The Time: Last week, just after Zuck banned Priscilla from turning on the TV for fear of seeing “that woman” Frances Haugen
Zuck: ‘Intern! Cleggy says we need a new parent company name, and fast. I’m obsessed with short futuristic brand names, do we have anything in our domain ownership roster? Maybe about the metaverse. Intern?!’
intern: ‘nope nothing in our company database.’
Zuck: ‘how about the CZI database?’
intern: ‘you’re charity database, but that’s meant to be a totally separate organisation!’
Zuck: ‘and you’re meant to be at school.”
intern: ‘ughh well there is that Meta.com & Meta.org, but you said those would be for philanthropy forever’
Zuck: ‘haha yeah! Priscilla believes it when I say things are forever. Like on our wedding day!’
Priscilla: ‘what’s that Mark?’
Zuck: ‘oh hi Priscilla! Queen of my Californian Desert! Saving so many lives every day with all of our acquisitions!’
Priscilla: ‘ahhh.. yes every since the first frog we kissed”
Zuck: ‘who are you saying looks like a frog?”
Priscilla: ‘no honey I meant Meta.com. The first company we made charitable ‘forever’ with a princely acquisition.’
Zuck: ‘Yeah I know we said forever. But I think it’s time to focus it on, on..’

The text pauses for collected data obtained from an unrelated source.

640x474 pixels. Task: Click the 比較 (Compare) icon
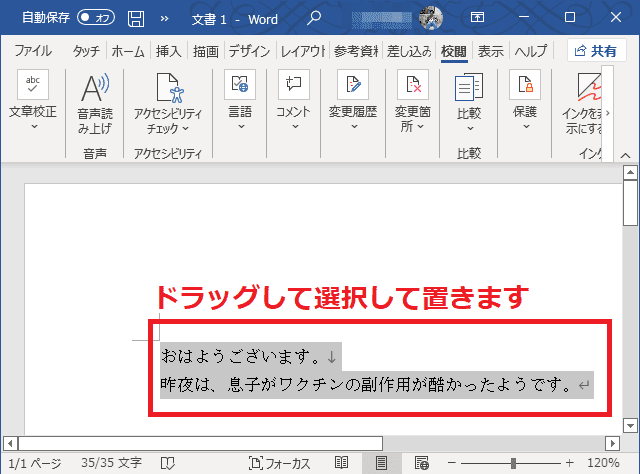468,88
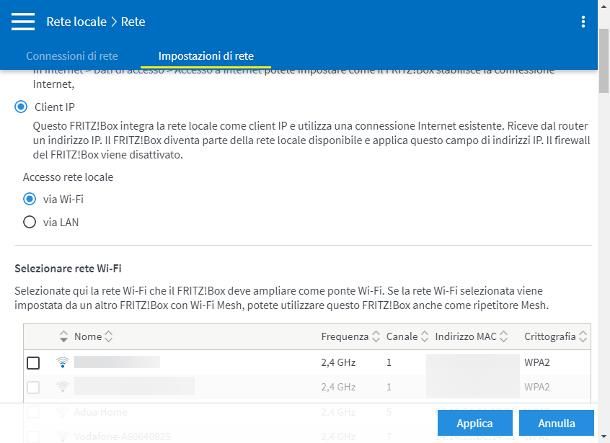Image resolution: width=610 pixels, height=443 pixels.
Task: Switch to Connessioni di rete tab
Action: click(72, 57)
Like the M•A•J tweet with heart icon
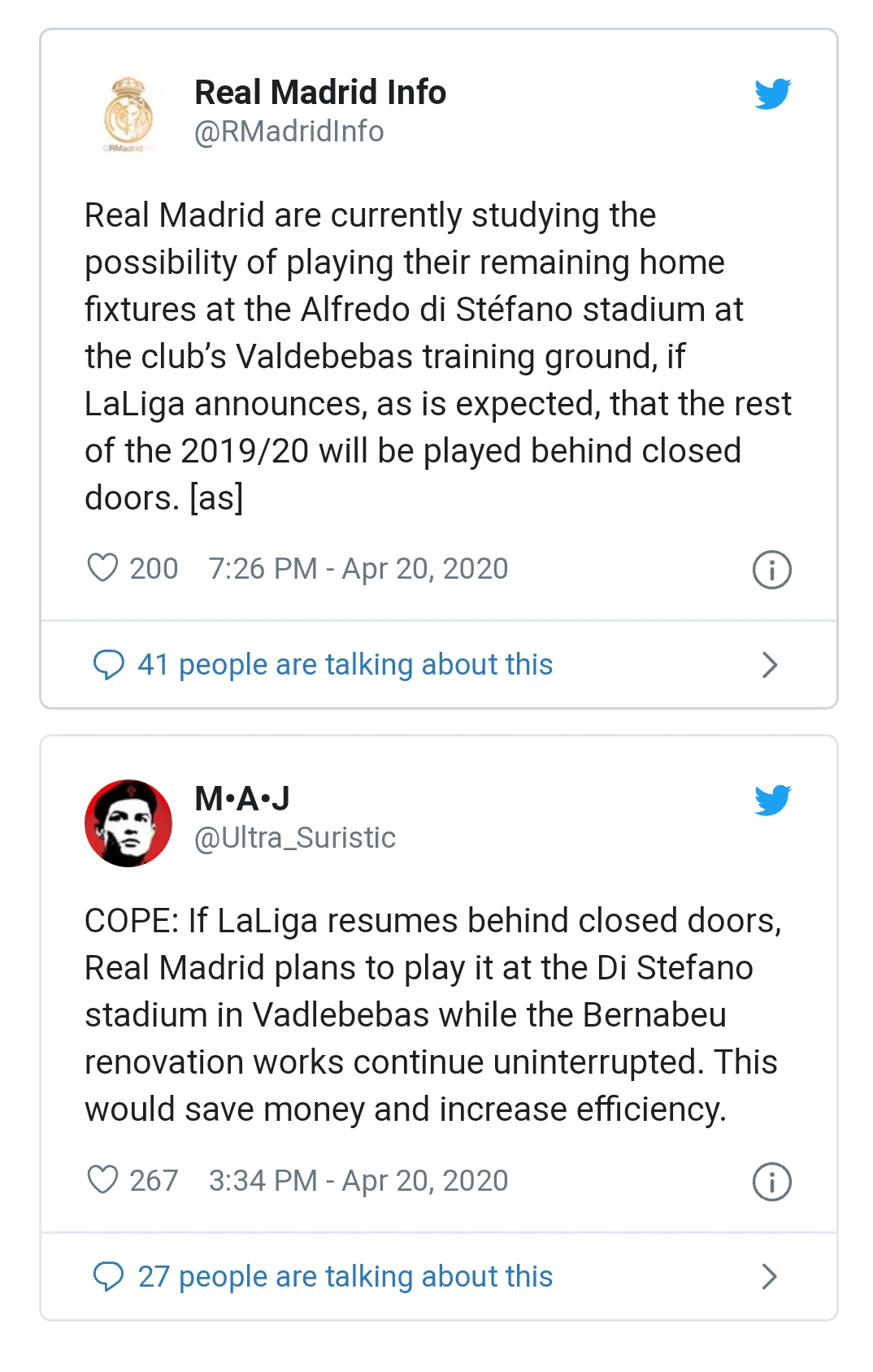 point(102,1180)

intern: “more specifically defined domains”
Zuck: ‘more specifically defined domains’
Let’s imagine what other promises might not be kept. Please engage & repost with any other commitments CZI have made which you think should now be doubted. It’s also going to be worth looking at other similar ‘Philanthrocapitalism’ efforts including “Good Ventures” by Zuck’s old pal Dustin Moskovitz, who lets his wife Cari Tuna take care of day-to-day operations, but would presumably nick a domain if needed.
Their “Giving Pledge” was vague enough to start!
In their open letter to their son, they pledge to give 99 percent of their Facebook shares “during our lives” . Who knows, maybe this latest piece of linguistic gymnastics will allow them to escape yet:
a). ‘ughhh, we don’t have any Facebook shares anymore, we have Meta shares’ b). ‘my life is continuing on in the metaverse as an avatar controlled by you my son’
How about promises around ‘Meta’ itself? Even the meagre (<1% of the $10bn annual R&D) $50m “to ensure the metaverse is built responsibly” fund could probably be cancelled at a moment’s notice on Zuck’s whim.
As I wrote in my first piece in this series on FakeBook’s rebrand - last night’s quick-response piece - Internet 3.0 cannot be trusted with the ‘visions’ of a handful of billionaires. Let’s make it better!
I will follow this up with a 3rd (and hopefully final) piece about Zuck’s claim in his Announcment speech (here’s a version without the filler) that the metaverse will “help the environment”. I believe this will also be an unkept promise, and I’m putting forward a more likely future in Snowflakes in SoCal!.
Meta.com which has been continually registered with GoDaddy since 1991 (!) making it one of the earliest registered domains.
This time series gives a sense of the visit volume to the domain:
Here were some of the early efforts:
[Meta Inc. changed its name from Sciencescape Inc.](https://en.wikipedia.org/wiki/Meta_(academic_company), bought the domain and put up this waiting page in the mid-2010s:
I guess it was active in 2016, though the Wayback Machine pages won’t load for me, until the CZI acquisition.
Incidentally, there was another company of the name of Meta - who lived at MetaVision.com - working in AR, who’s founder made Forbes 30 under 30 for his 2013 patent on an AR eye glass. The company went downhill (probably ahead of its time) and dissolved in 2019.
I wouldn’t have said this had he kept it as a really useful charitable inititiative, but now I feel confident to say: I hope Zuck’s Meta goes the same way.